- DVD cover
- Also known as: Shinshun! Love Stories
- Genre: Drama
- Directed by: Kazuhiro Onohara
- Starring: Morning Musume
- Country of origin: Japan
- Original language: Japanese

Production
- Running time: 130 minutes

Original release
- Release: March 13, 2002

= Morning Musume: Shinshun! Love Stories =

Shinshun! Love stories (新春! LOVEストーリーズ) is a 2002 Japanese telefilm starring members of the all-girl J-pop group Morning Musume.

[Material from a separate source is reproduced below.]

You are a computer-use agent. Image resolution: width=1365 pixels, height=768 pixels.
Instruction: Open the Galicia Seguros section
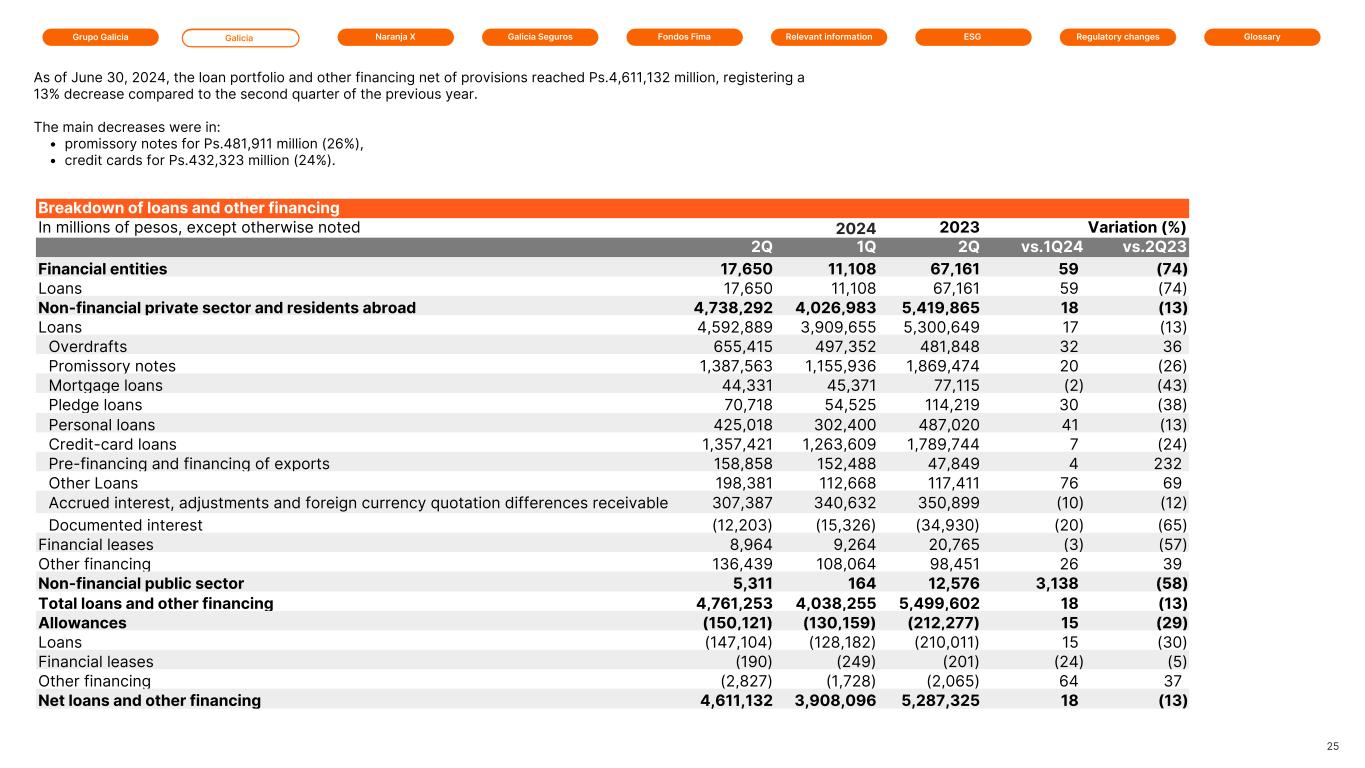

Shinshun! Love stories is an anthology film based on three different romantic stories: The Dancing Girl of Izu, Haikara-san ga Tōru and Toki o Kakeru Shōjo. The film aired on Tokyo Broadcasting System on January 2, 2002. A limited edition DVD was released on October 26, 2005.

==Segments==

=== The Dancing Girl of Izu ===
The Dancing Girl of Izu stars Maki Goto along with Kei Yasuda and Nozomi Tsuji.

===Haikara-san ga Toru===
Haikara-san ga Tōru stars Rika Ishikawa along with Hitomi Yoshizawa, Mari Yaguchi, Ai Takahashi, Risa Niigaki, Makoto Ogawa and Asami Konno.

===Toki o Kakeru Shojo===
Toki o Kakeru Shōjo stars Natsumi Abe as Kazuko Yoshiyama, Kaori Iida as her friend, Ai Kago as her sister, and actors Takashi Nagayama and Asahi Uchida.